Medidata had an "Executive Protection" policy which included a coverage section for computer fraud. Like many such policies, the operative policy language required "the fraudulent (a) entry of Data into ... a Computer System; [and] (b) change to Data elements or program logic of a Computer System." Invoking this language, Medidata's insurer denied coverage for the loss because there had been no "fraudulent entry of Data into Medidata's computer system." In addition, the insurer argued that the subject emails containing the false information were sent to "an inbox which was open to receive emails from any member of the public" and thus entry of the fictitious emails "was authorized."

The district court disagreed. As Medidata successfully argued, the address in the "From" field of the spoofed emails constituted "data" which was entered by the thief posing as Medidata's president. The thief accomplished this by entering computer code into the fraudulent email which caused Gmail to "change" the hacker's email address to that of Medidata's president.
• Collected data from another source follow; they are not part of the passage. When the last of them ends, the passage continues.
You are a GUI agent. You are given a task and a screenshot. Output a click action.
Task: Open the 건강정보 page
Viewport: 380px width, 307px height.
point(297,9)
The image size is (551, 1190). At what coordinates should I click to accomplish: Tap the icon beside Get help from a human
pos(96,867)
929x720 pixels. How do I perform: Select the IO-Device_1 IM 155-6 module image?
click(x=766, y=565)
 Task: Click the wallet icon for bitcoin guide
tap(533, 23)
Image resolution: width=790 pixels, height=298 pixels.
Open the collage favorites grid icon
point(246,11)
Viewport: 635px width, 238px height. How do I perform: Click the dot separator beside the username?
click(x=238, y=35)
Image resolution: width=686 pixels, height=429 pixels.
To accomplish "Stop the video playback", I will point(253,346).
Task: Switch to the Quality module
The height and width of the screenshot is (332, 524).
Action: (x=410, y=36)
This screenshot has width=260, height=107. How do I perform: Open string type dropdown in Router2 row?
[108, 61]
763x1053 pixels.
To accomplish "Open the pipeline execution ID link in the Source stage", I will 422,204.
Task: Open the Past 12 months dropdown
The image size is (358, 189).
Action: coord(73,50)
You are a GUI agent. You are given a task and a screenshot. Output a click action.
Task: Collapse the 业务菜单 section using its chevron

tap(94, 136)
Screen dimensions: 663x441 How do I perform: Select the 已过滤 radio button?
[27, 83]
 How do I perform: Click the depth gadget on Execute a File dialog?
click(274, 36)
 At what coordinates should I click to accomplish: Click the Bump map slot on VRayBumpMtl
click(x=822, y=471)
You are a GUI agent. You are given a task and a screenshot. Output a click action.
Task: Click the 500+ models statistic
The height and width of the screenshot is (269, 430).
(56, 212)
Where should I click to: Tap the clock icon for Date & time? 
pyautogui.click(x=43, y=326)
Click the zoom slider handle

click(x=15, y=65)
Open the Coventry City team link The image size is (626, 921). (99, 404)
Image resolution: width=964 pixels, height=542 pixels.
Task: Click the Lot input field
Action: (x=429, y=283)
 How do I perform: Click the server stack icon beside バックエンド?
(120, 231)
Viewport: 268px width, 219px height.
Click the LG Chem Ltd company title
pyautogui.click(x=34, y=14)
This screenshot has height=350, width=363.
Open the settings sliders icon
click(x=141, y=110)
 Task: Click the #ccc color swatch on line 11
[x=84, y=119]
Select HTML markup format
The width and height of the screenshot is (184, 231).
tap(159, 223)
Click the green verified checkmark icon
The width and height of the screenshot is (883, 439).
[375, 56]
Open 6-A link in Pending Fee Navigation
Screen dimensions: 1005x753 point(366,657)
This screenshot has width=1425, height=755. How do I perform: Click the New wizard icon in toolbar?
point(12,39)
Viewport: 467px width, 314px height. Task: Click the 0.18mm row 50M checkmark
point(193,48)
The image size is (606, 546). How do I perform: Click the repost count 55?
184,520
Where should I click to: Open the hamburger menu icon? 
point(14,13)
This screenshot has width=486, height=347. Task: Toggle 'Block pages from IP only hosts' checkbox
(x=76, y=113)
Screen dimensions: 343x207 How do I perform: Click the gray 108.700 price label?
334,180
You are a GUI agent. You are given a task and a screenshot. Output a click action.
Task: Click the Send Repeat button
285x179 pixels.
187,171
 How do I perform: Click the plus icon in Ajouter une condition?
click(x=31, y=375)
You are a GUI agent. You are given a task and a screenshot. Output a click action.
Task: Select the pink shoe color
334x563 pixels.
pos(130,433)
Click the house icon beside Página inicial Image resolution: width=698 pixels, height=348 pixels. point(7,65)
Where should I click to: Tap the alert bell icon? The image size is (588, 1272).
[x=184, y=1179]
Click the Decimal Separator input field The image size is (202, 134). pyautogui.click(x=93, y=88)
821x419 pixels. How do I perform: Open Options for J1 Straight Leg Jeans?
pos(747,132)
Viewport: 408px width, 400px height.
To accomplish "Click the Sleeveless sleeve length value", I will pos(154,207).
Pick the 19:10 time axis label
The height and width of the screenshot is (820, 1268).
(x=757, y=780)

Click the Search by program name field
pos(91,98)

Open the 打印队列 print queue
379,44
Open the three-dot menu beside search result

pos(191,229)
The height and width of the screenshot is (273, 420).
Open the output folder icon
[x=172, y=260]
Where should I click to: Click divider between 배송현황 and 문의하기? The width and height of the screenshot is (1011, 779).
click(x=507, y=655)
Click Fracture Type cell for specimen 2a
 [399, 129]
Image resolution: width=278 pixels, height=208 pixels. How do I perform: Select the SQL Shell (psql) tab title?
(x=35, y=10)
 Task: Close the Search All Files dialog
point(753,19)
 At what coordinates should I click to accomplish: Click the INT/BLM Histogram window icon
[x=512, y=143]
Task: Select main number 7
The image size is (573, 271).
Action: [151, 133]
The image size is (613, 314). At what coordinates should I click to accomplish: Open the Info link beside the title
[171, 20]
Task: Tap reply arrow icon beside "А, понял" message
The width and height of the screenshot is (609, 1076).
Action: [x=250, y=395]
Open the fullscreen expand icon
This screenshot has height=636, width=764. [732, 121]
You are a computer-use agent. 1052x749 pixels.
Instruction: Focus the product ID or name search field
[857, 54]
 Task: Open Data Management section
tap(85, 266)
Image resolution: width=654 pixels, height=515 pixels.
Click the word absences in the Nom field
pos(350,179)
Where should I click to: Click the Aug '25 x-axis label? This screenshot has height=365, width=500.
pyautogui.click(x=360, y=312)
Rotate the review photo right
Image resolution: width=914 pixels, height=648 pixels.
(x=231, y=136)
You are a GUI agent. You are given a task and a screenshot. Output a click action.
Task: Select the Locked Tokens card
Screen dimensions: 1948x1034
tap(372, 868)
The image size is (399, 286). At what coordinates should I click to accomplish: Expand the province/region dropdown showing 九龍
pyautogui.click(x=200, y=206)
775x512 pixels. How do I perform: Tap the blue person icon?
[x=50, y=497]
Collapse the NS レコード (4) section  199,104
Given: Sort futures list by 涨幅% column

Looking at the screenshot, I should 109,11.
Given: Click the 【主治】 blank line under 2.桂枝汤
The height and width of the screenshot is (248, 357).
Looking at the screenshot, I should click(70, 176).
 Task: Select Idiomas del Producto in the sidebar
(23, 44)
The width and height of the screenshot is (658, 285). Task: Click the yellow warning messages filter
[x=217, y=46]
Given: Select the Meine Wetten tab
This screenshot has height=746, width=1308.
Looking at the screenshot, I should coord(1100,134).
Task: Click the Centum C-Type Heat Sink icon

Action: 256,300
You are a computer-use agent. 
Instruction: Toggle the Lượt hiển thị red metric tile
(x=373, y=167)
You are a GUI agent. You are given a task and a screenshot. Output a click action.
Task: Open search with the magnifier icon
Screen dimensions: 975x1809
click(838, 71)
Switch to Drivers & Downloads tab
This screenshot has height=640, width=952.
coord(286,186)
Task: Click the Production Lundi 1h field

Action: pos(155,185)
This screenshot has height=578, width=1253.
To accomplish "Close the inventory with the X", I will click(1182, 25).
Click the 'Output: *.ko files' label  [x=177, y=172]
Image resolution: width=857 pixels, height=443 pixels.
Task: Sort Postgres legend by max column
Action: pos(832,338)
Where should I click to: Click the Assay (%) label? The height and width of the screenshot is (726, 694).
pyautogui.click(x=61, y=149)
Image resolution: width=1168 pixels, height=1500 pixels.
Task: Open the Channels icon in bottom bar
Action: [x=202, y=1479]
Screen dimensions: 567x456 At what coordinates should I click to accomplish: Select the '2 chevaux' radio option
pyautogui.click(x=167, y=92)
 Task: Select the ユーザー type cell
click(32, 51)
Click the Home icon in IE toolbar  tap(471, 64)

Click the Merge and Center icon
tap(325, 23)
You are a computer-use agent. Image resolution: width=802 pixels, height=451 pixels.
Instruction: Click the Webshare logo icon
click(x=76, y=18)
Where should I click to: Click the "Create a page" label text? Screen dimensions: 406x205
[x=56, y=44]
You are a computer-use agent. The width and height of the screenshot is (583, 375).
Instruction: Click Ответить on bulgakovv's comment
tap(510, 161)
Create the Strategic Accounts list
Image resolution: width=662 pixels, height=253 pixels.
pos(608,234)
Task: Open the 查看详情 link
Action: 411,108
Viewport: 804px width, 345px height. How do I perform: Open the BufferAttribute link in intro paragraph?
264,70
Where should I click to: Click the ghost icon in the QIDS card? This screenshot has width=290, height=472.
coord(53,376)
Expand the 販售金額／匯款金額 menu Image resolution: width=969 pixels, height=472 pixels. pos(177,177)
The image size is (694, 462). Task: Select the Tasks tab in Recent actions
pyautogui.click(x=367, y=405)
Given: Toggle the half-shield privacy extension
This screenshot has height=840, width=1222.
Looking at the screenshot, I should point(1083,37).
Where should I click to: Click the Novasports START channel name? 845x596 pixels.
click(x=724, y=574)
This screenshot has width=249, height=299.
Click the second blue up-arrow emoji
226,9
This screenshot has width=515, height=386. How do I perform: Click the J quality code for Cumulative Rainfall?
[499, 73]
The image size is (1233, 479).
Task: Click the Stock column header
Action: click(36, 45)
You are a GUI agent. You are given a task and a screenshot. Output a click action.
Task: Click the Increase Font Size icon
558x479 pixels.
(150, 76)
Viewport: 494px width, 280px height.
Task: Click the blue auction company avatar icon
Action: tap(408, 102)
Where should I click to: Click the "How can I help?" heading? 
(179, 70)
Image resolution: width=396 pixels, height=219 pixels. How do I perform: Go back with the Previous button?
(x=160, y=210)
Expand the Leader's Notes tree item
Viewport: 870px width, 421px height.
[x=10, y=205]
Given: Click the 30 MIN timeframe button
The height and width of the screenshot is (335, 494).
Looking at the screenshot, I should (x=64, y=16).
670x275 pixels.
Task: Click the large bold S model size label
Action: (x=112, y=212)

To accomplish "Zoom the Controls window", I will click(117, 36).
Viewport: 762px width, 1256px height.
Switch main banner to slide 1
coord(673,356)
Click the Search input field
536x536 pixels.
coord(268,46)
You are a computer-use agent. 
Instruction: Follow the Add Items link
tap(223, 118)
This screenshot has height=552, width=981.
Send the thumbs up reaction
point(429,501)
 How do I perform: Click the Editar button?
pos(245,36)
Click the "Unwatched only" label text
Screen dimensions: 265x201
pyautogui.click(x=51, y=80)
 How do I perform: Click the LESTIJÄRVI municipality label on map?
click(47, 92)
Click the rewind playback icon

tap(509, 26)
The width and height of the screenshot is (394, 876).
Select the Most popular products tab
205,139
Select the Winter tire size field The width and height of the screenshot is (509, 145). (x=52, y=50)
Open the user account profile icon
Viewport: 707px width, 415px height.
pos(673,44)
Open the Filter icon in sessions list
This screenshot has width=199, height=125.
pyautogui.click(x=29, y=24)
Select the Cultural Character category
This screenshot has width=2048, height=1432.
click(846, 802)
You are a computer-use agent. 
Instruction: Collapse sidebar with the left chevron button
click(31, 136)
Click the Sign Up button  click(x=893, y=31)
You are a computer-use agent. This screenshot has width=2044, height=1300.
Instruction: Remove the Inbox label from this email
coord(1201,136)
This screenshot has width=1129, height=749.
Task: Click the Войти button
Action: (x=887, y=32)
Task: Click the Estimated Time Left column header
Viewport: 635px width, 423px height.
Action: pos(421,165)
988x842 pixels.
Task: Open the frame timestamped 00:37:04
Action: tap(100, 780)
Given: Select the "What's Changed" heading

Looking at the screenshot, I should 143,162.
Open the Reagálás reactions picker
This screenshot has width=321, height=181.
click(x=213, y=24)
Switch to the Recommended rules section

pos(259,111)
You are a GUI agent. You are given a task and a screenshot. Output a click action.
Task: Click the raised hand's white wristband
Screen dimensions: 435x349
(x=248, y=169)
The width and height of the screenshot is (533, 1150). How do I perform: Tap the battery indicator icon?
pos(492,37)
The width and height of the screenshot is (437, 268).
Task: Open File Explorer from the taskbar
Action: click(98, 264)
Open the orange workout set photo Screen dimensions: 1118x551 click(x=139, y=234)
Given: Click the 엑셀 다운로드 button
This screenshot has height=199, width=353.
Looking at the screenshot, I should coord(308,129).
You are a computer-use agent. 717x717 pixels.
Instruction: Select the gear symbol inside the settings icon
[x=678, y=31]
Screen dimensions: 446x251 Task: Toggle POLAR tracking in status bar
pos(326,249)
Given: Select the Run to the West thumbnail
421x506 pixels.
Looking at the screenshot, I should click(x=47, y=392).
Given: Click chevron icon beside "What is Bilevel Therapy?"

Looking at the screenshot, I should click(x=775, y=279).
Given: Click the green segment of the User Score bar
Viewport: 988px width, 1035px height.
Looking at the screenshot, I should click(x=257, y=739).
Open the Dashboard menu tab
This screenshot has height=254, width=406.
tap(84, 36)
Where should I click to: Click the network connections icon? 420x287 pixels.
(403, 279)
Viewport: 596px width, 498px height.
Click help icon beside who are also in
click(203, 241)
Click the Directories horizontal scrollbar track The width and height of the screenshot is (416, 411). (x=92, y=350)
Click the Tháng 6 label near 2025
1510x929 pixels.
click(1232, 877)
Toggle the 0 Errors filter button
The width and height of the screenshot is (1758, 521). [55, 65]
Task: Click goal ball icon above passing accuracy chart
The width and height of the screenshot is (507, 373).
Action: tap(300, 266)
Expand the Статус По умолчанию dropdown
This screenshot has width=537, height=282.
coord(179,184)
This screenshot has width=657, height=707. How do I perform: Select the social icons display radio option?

Indeed, the court in Medidata noted that direct hacking into an insured's computer is only "one of many methods a thief can use" and that the fraud perpetrated on Medidata was "achieved by entry into Medidata's email system with spoofed emails armed with a computer code that masked the thief's true identity. The thief's computer code also changed data from the true email address to Medidata's president's address to achieve the email spoof." For this reason, the court concluded that Medidata's losses were a direct cause of a computer violation and granted summary judgment to Medidata against its carrier.

It is believed that the Medidata decision is the first which extends the concept of computer "use" or "violation" to the practice of "spoofing." As the arsenal of techniques utilized by cyber-criminals change and expand, this is a useful precedent for policyholders seeking to obtain coverage for losses in this context.